I’m on the Friends of Five Creeks mailing list, so when a container ship ran into the San Francisco Bay Bridge and spilled over 50,000 gallons of oil, I began to get messages telling us what to do to help. The bird rescuers needed towels and sheets to wrap the birds in for transport. Claudia had gotten teary when she saw the photographs of oiled birds—I didn’t until I got down to the marina with my old towels and sheets and saw all the people turned out to help them. A few days later I delivered a load of linens and paper bags my swimming/memoir-writing friends brought to me at the YMCA, and I saw how the operation had expanded. (The paper bags are for the dead birds.)
Matier and Ross, in their SF Chronicle column, pointed out that as the ships keep getting bigger, this will happen more often. Nobody I’ve read has pointed out that the more stuff we buy that’s made in other places (and most stuff is, these days), the more and bigger ships will be running into our bridges or whatever. I wrote a little song about that, and as soon as I get it scanned I’ll put the lead sheet on this blog; in the meantime, here are the words. I sing it a lot around this time of year, as holiday shopping ramps up.
The toy on the TV looked like a dream
It spun and it whistled and it blew out steam
I took my allowance and bought it at the store
And the toy was such a bore that it made me want to snore
If you don’t need it don’t (snap) buy it
If you don’t need it don’t (snap) buy it
Look at it, think about it, ask about it, try it,
And if you don’t need it don’t (snap) buy it
I took it to my friend’s house to show what it could do,
It couldn’t do much but at least it was new
My friend said “Wow! I’ve been waiting to try one!”
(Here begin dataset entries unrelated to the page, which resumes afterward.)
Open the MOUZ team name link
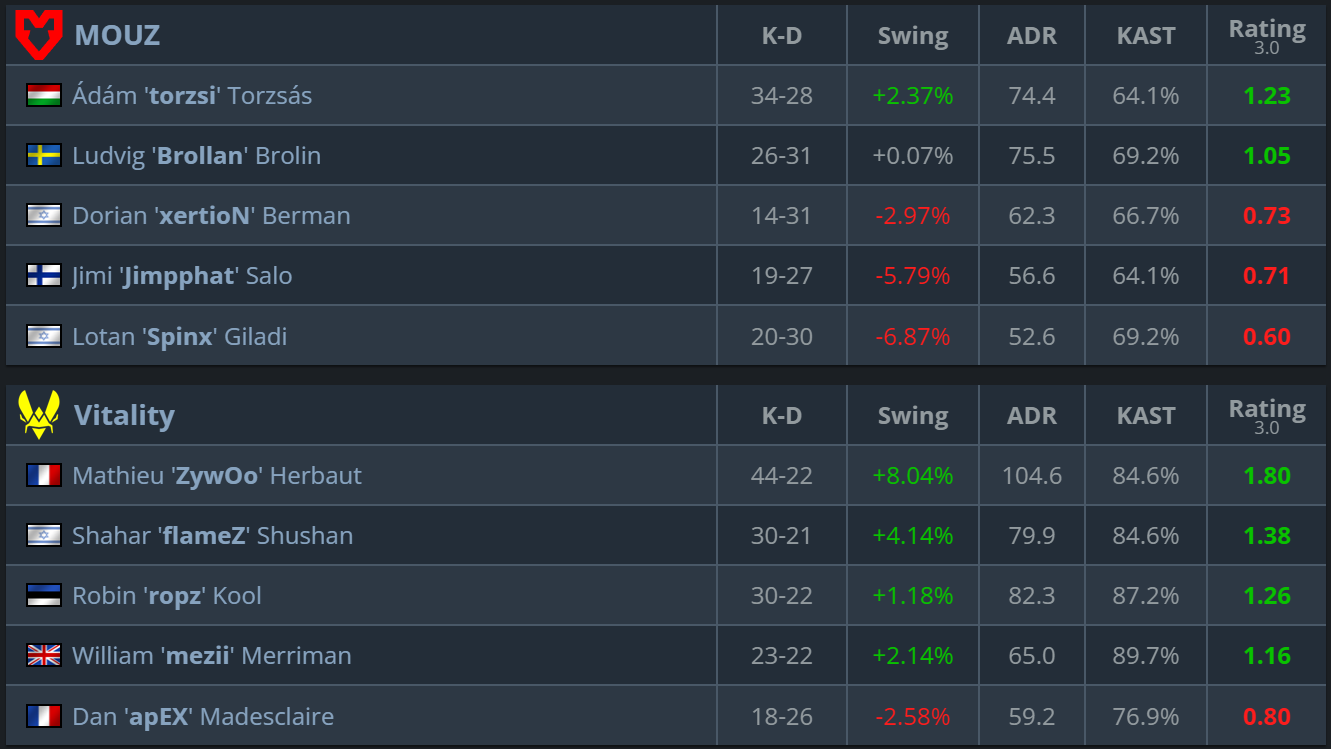 pyautogui.click(x=117, y=35)
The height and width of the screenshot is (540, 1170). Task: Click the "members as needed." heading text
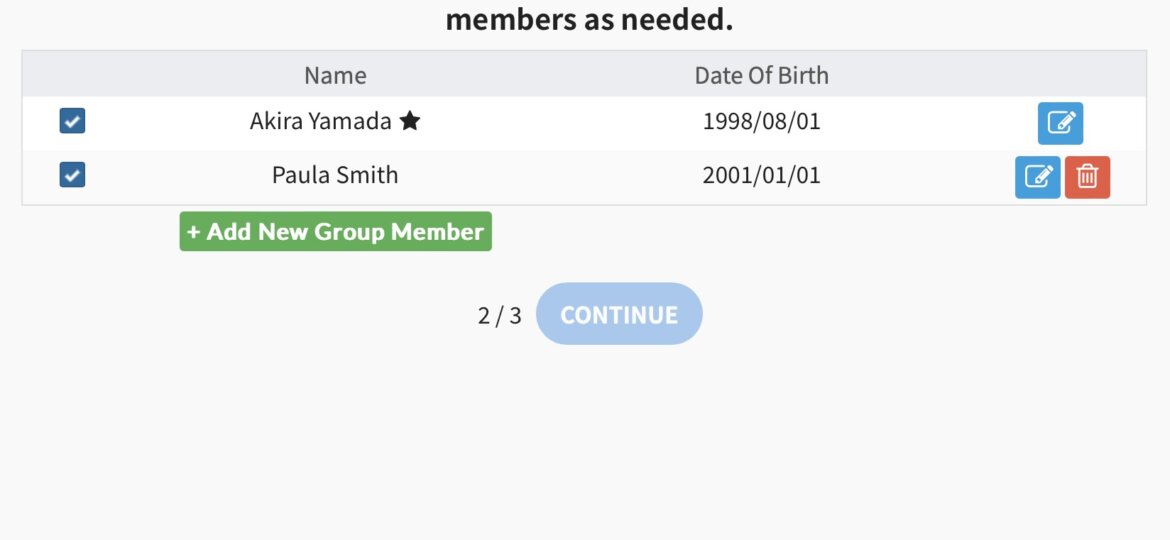coord(589,20)
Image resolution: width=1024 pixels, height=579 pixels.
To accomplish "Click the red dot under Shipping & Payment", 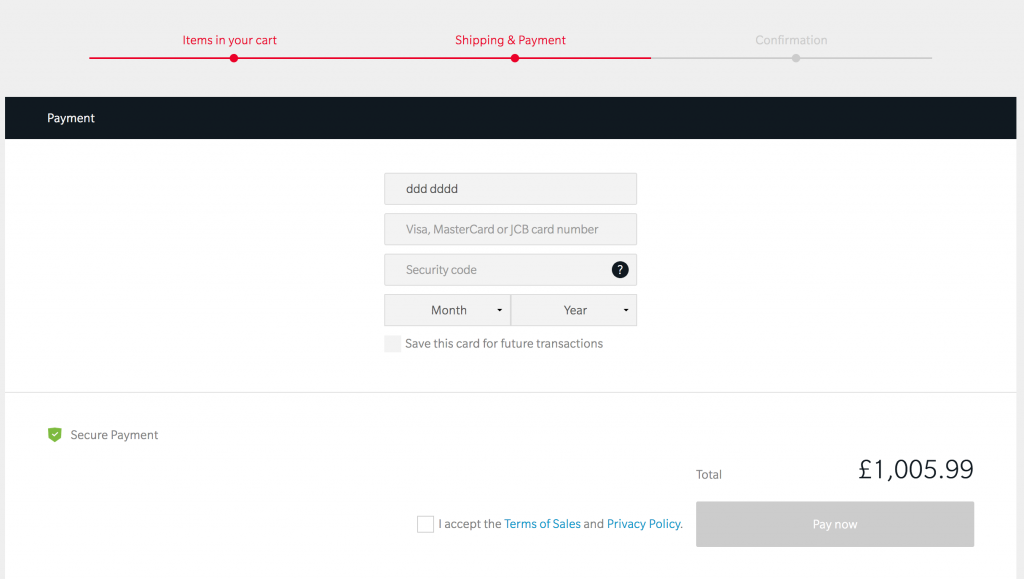I will [514, 58].

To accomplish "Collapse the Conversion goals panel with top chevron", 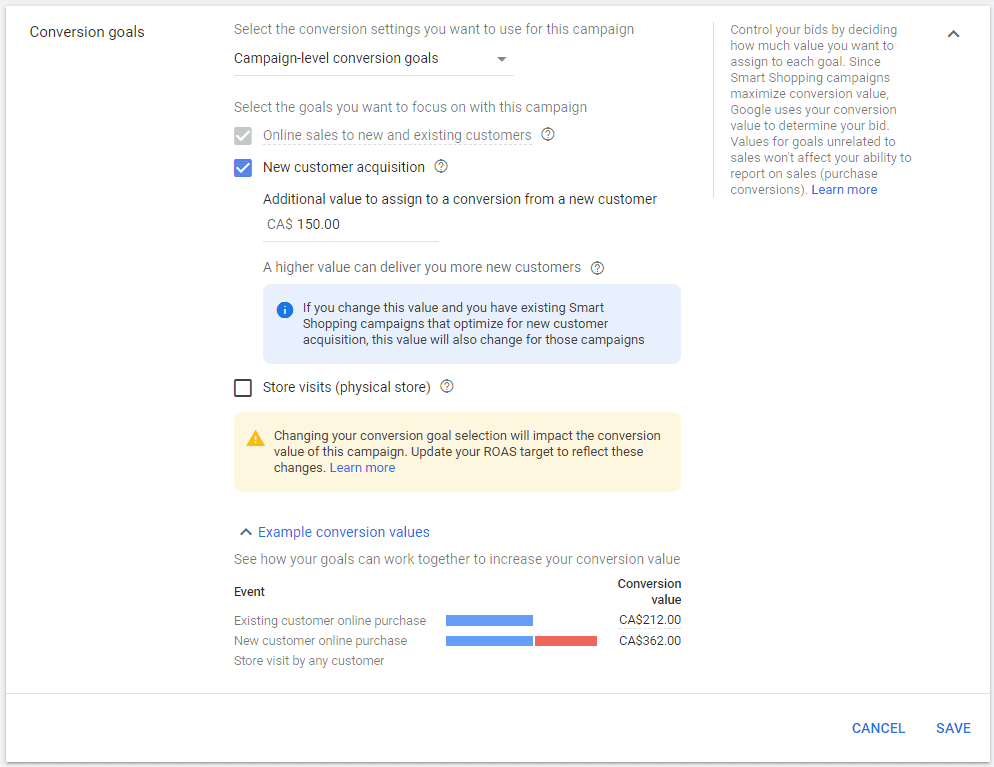I will pos(953,34).
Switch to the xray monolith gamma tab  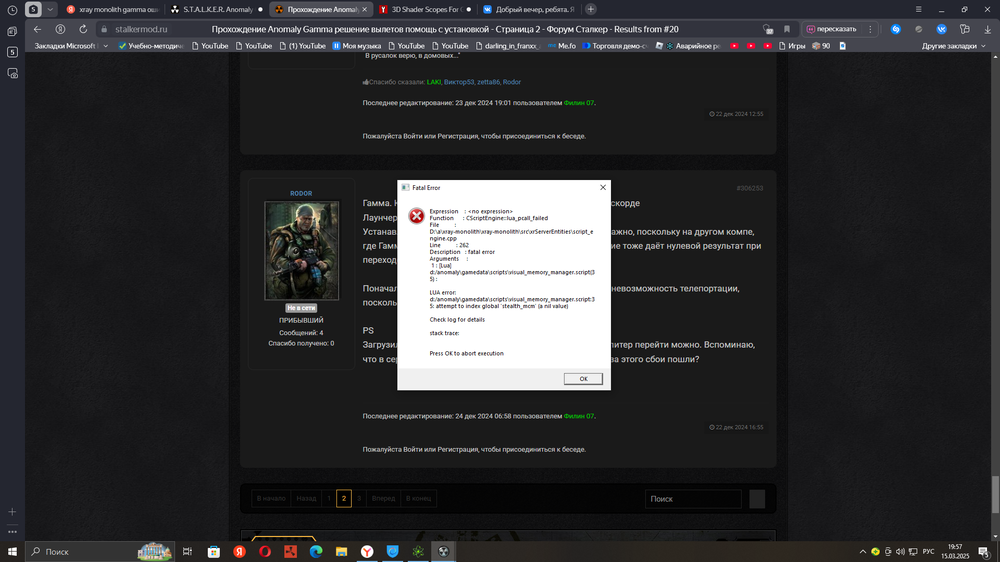pos(113,9)
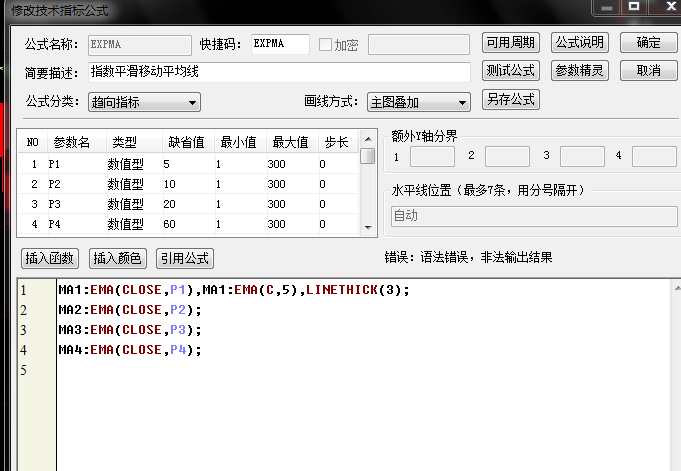The height and width of the screenshot is (471, 681).
Task: Select parameter row P3 in table
Action: 60,204
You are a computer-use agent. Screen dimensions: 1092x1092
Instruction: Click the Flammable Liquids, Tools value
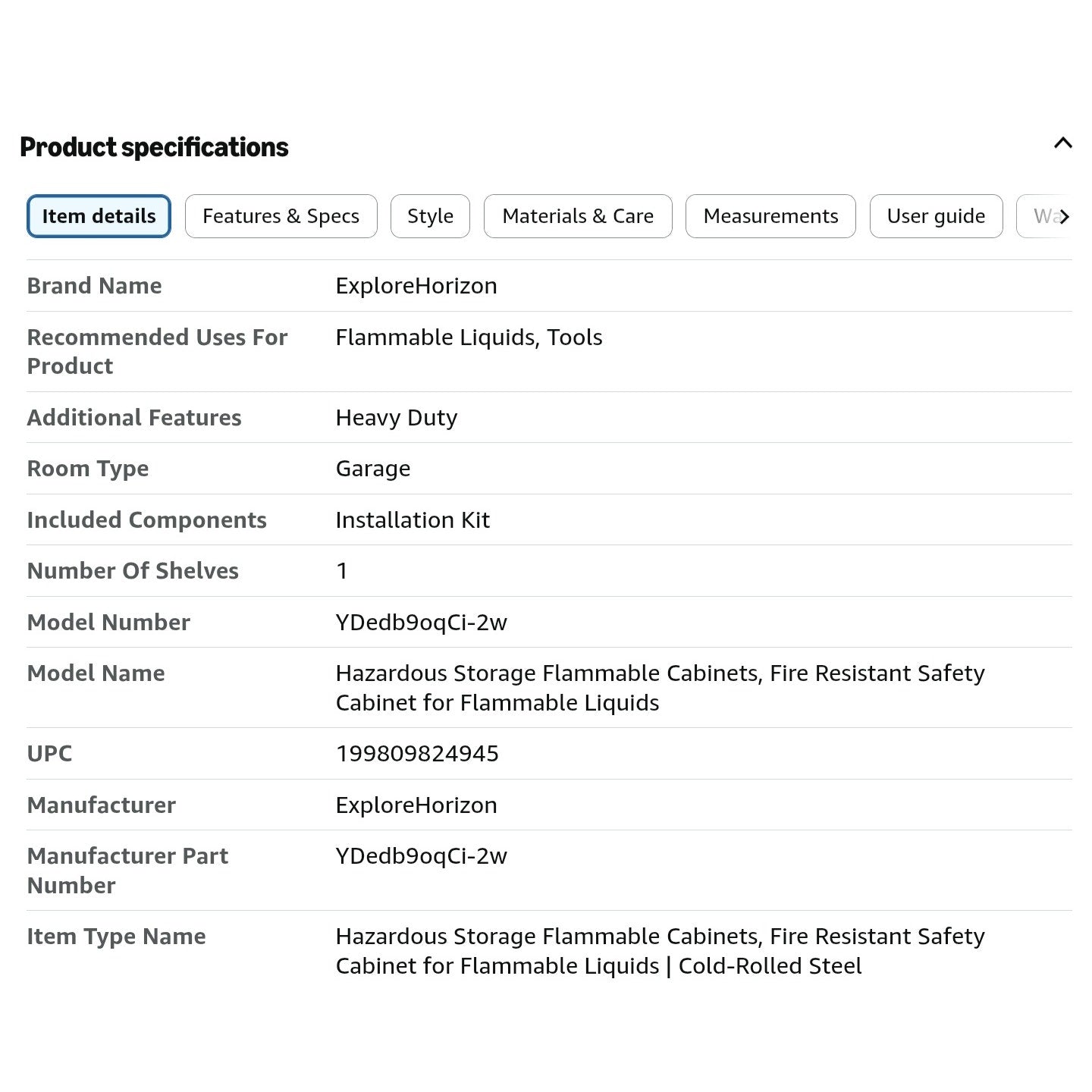click(x=469, y=337)
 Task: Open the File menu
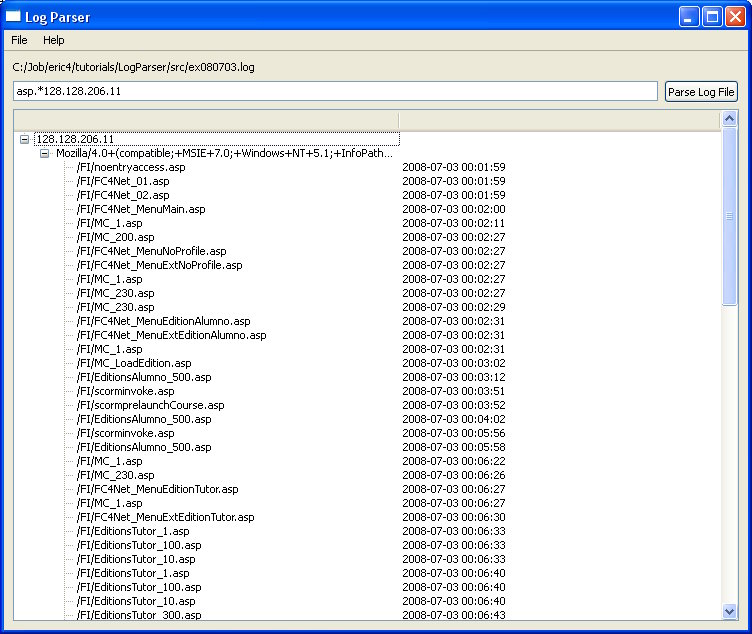(20, 40)
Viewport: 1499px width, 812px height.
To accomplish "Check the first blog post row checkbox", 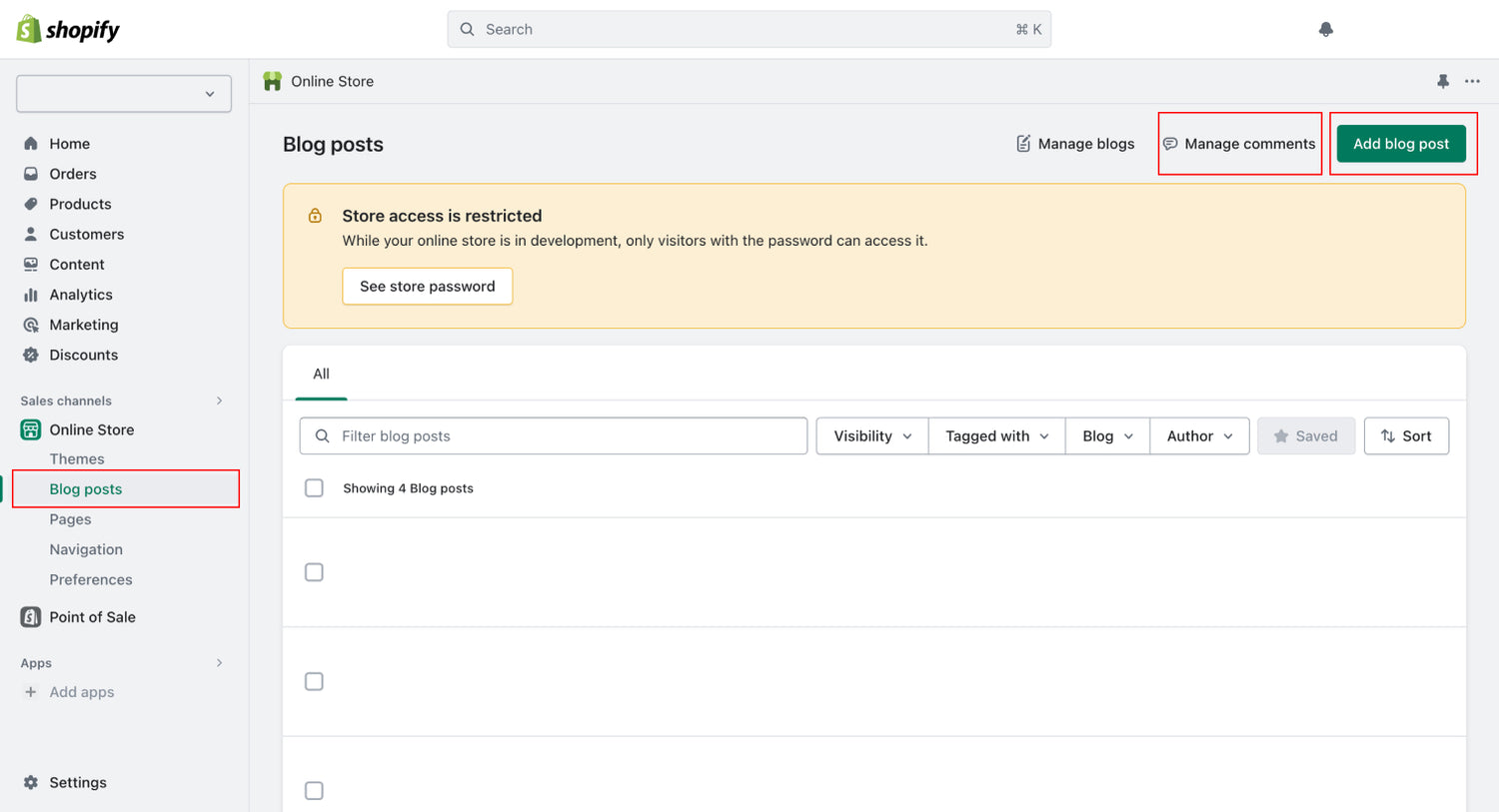I will 314,572.
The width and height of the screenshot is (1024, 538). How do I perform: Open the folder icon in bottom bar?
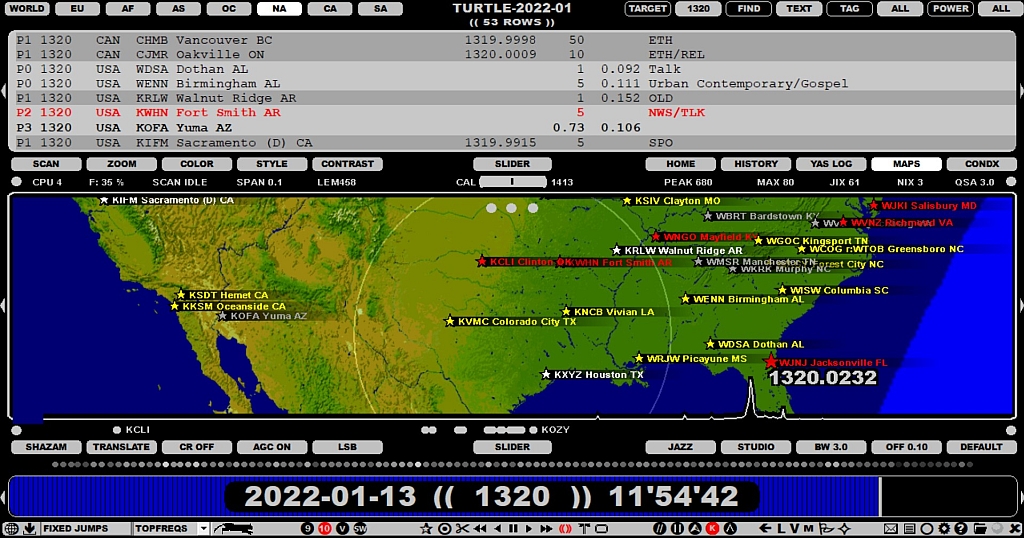click(x=979, y=528)
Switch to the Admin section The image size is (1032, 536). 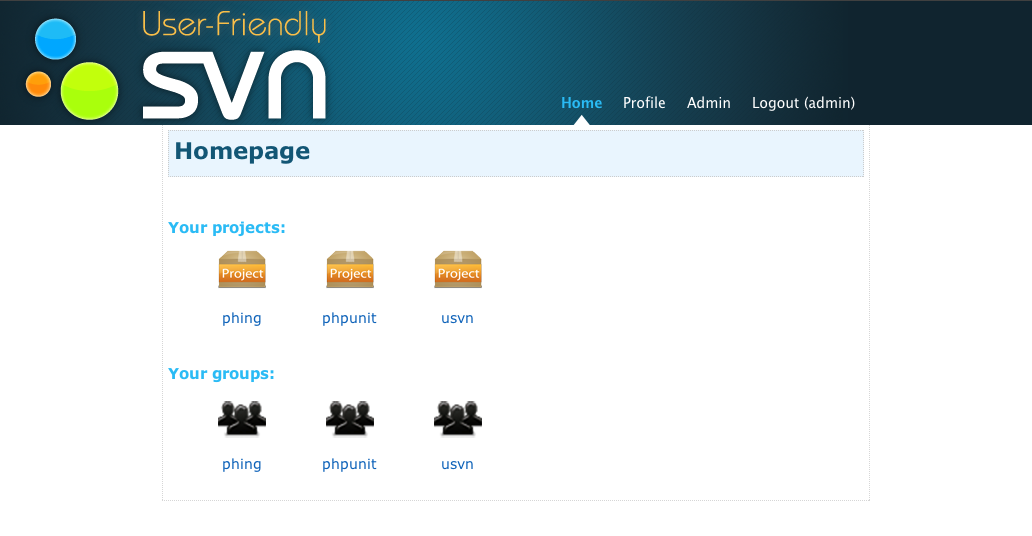click(x=708, y=103)
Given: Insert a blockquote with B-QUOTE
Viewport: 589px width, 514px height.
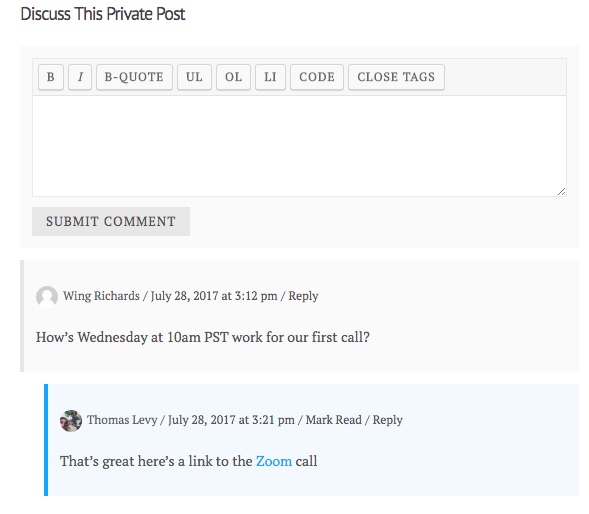Looking at the screenshot, I should click(x=134, y=77).
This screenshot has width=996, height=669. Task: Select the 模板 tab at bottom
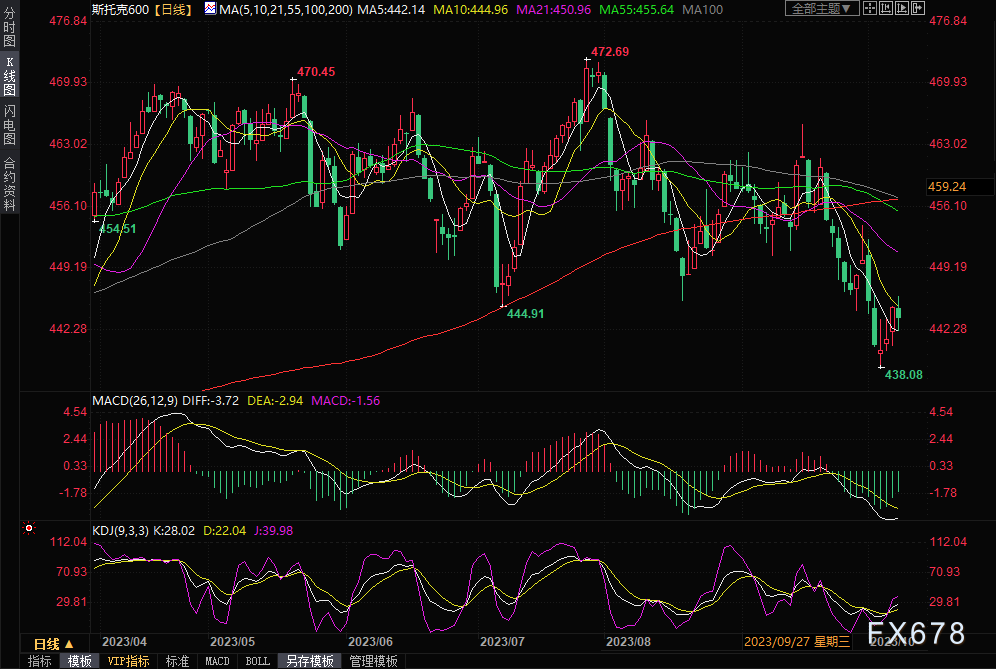(x=80, y=661)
But after five minutes she said “I wouldn’t buy one.”
Another five minutes and the thing wouldn’t start
Ten minutes more and it fell apart
My friend grabbed a piece and measured each dimension
Said, “It’s just the part I need to finish my invention!”
She glued in the piece to the gadget she was making
It started with a rumbling and a whirring and a shaking
It climbed up the wall and made a whooping noise
And she’d made it herself out of seven broken toys
©1997 by Nancy Schimmel
Now for some good news. I got an email from the Center of Race, Poverty and the Environment about some California folks who are trying to fend off a huge dairy operation in their neighborhood. Like any monoculture, big dairies pollute a lot. The group would get the prize, if there were one, for having the perfect name for a grassroots anti-pollution group: The Association of Irritated Residents (Claudia pointed out that the acronym, which I hadn’t thought out yet, makes it even more perfect). I emailed my appreciation of the name to Luke Cole, the director of CRPE, and he emailed back that it made court appearances fun, as they watched judges trying not to smile as they said it. I’d met Luke when he gave a talk at Carl Anthony’s class on Race, Poverty and the Environment at Cal a bunch of years ago. And the Association of Irritated Residents has had some success:
Forcing Polluters to Internalize the Costs of Their Pollution
In October, a federal judge in Fresno handed CRPE's clients the Association of Irritated Residents a powerful tool: in a precedent-setting decision, the judge ruled that the Vanderham Dairy had to purchase offsets for its air pollution emissions, and also install the best available air pollution control technology. The first in a series of Clean Air Act enforcement cases masterminded by Air Project Director Brent Newell, the Vanderham decision will allow CRPE to force all mega-dairies constructed since 2004 to purchase offsets (that is, buy credits equivalent to the amount of pollution the dairy will emit, so that there is no net increase in air pollution) and install the best available technology. This decision will affect a number of other enforcement actions against mega-dairies that CRPE has in the pipeline - stay tuned!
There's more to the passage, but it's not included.